Please reproduce these lines word for word, starting at the one containing "1837x895 pixels." and ending at the last line, both included. Leave the pictures out of your copy.

> _SOURCE MATERIAL_
==*==

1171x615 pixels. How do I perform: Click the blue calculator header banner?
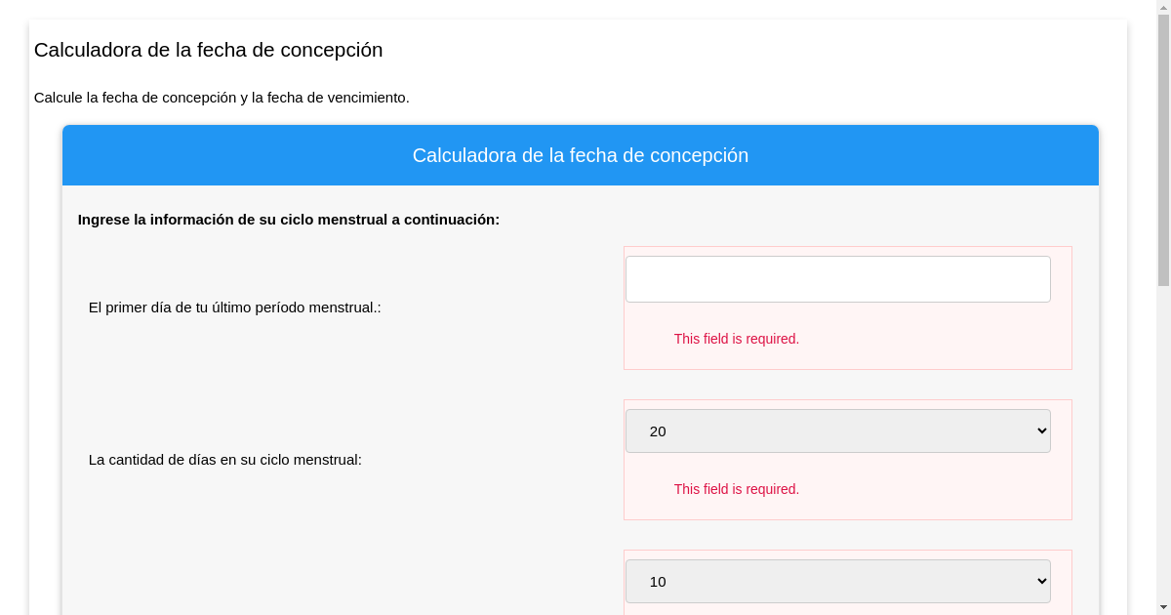(x=581, y=155)
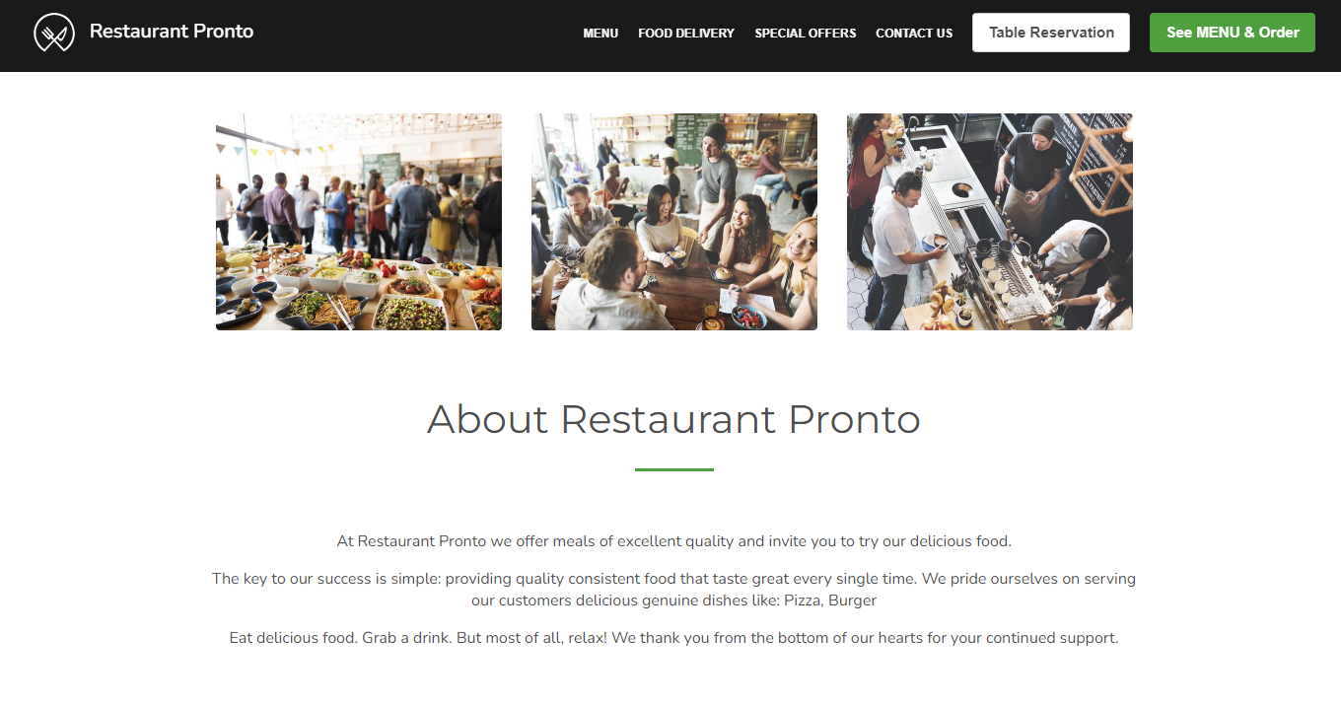
Task: Click the fork and knife logo icon
Action: [54, 33]
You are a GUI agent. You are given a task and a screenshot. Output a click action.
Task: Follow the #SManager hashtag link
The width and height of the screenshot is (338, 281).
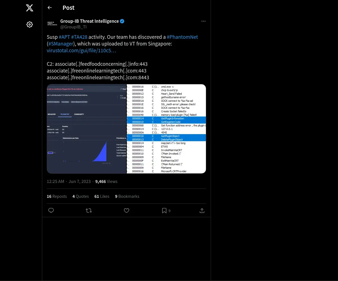click(x=61, y=44)
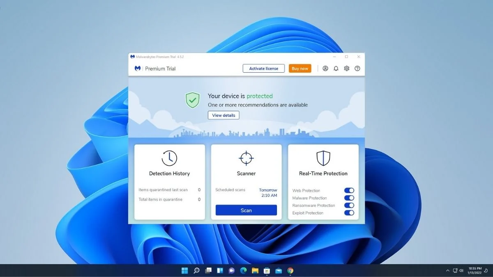Open the Settings gear icon
Screen dimensions: 493x277
pyautogui.click(x=346, y=68)
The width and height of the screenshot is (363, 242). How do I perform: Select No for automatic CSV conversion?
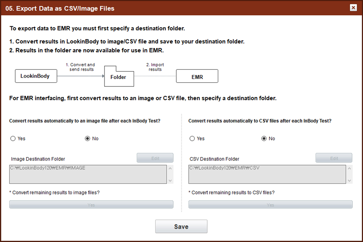(x=264, y=138)
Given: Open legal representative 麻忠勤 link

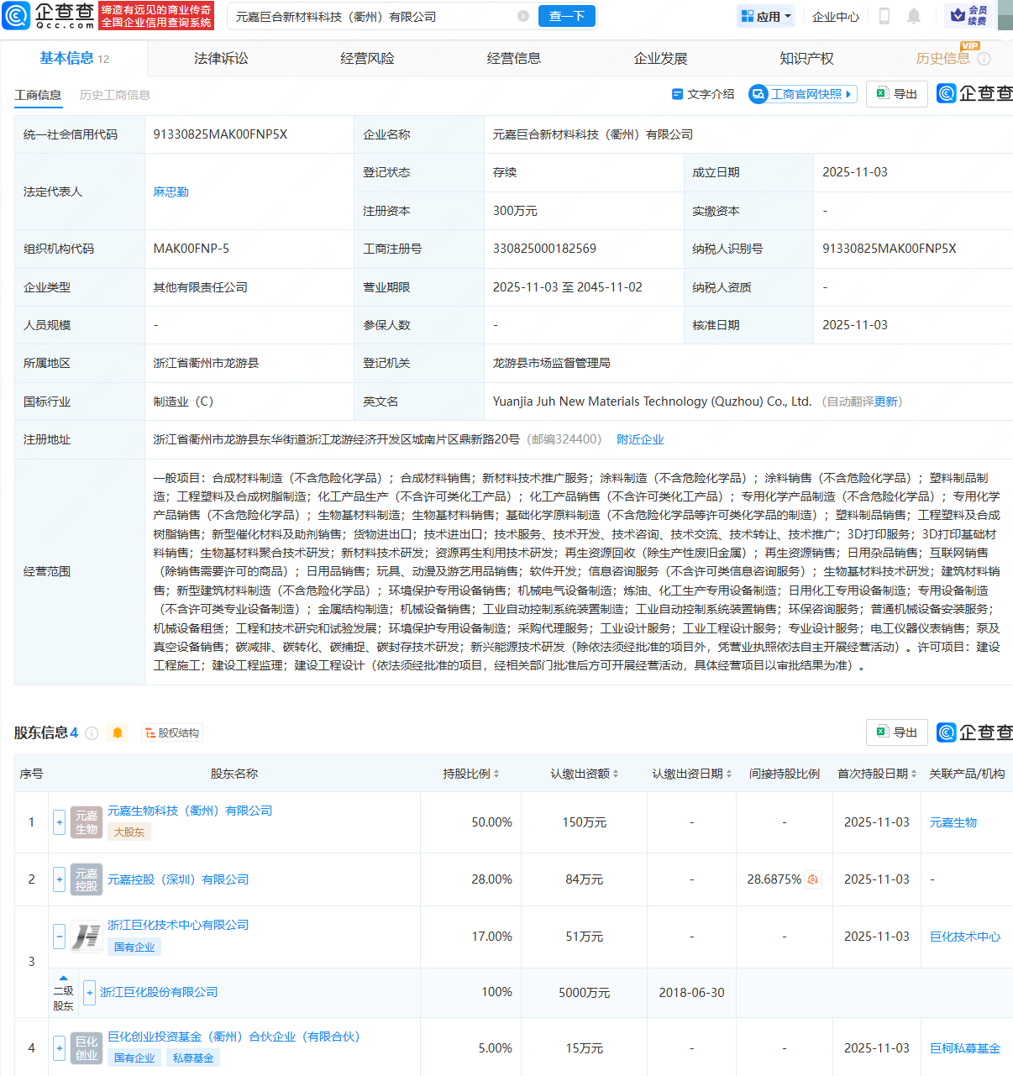Looking at the screenshot, I should click(x=171, y=192).
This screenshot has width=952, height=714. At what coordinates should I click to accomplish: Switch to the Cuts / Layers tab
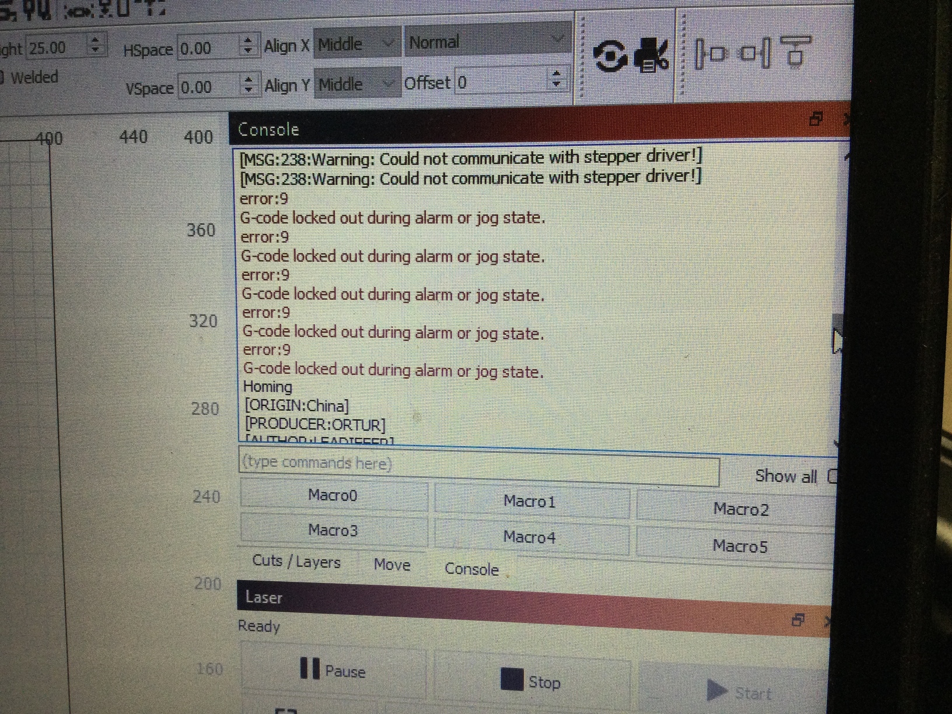pos(296,562)
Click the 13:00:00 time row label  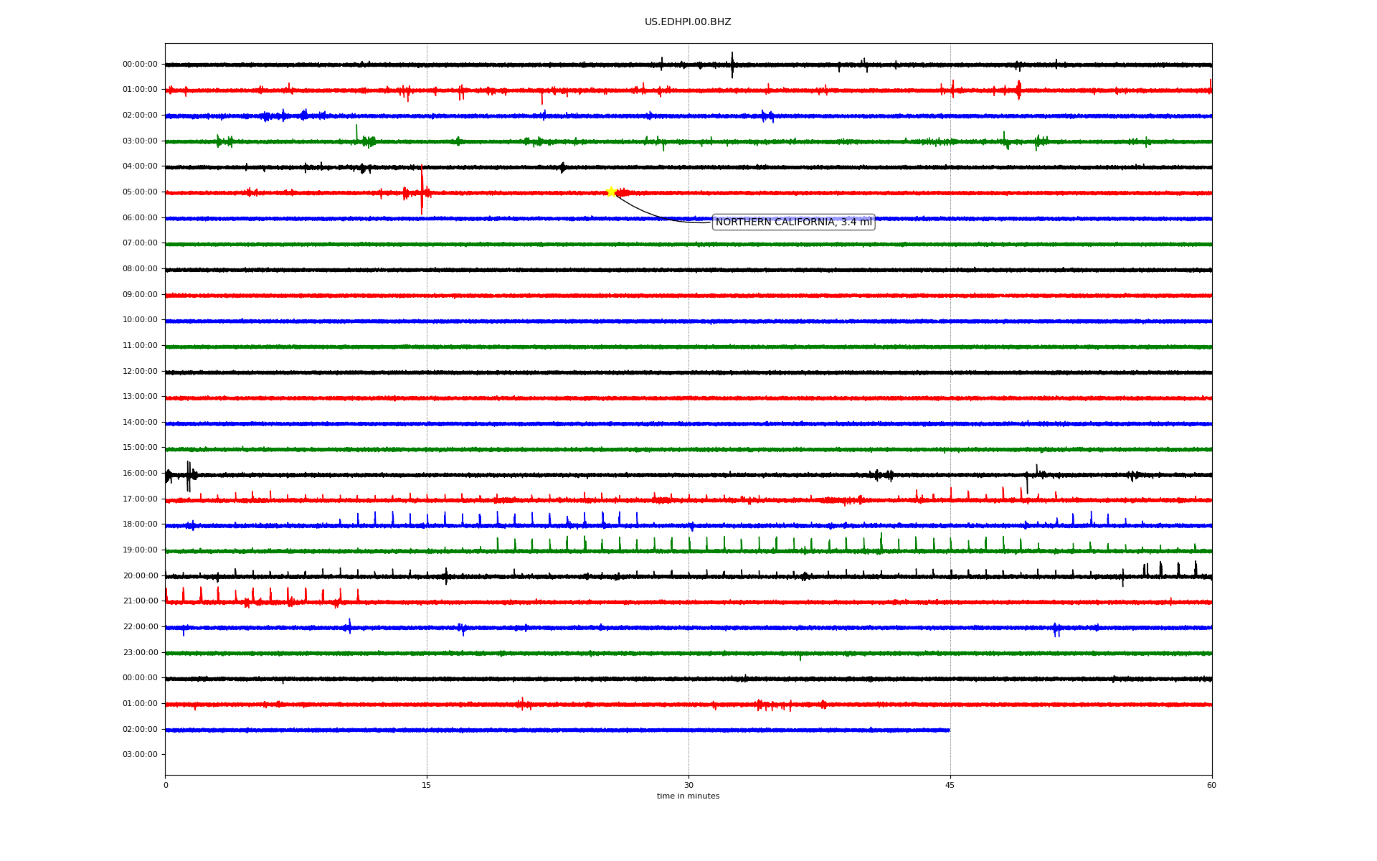click(x=140, y=397)
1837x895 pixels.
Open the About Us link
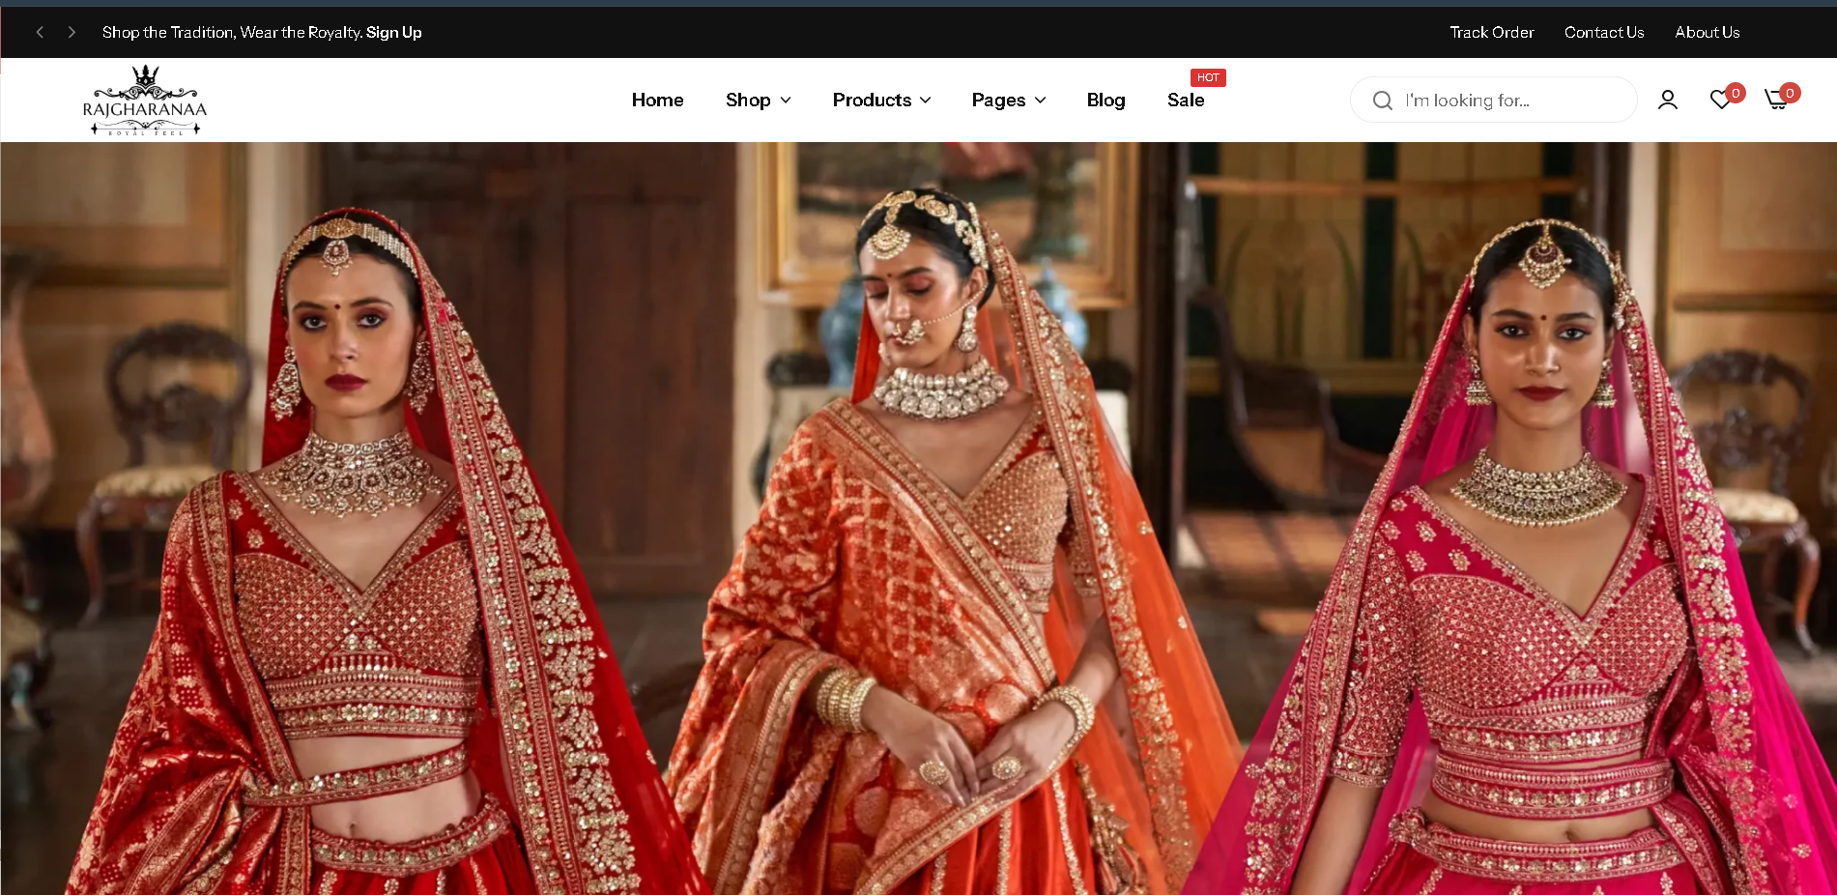tap(1707, 32)
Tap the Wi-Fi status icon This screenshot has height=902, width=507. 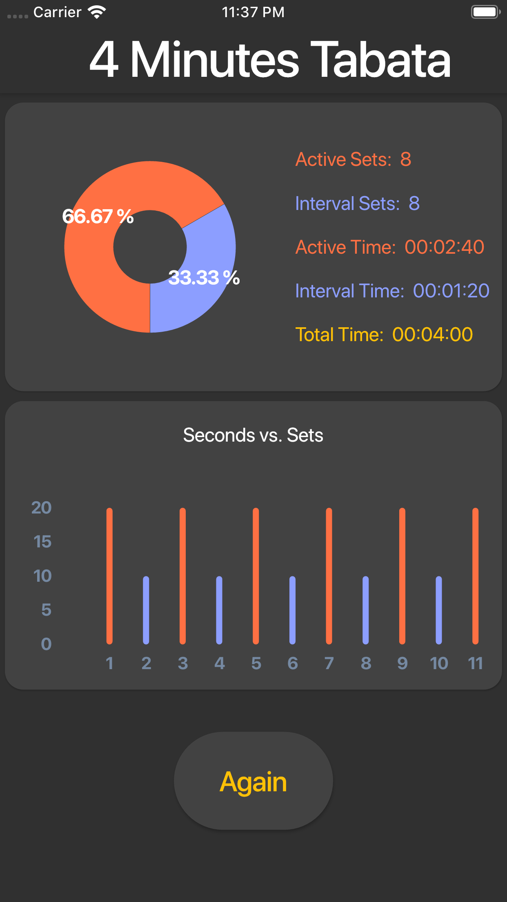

==*==

> _CORRECT RESULT_
1837x895 pixels.
Open the About Us link
tap(1707, 32)
Tap the Wi-Fi status icon This screenshot has height=902, width=507. 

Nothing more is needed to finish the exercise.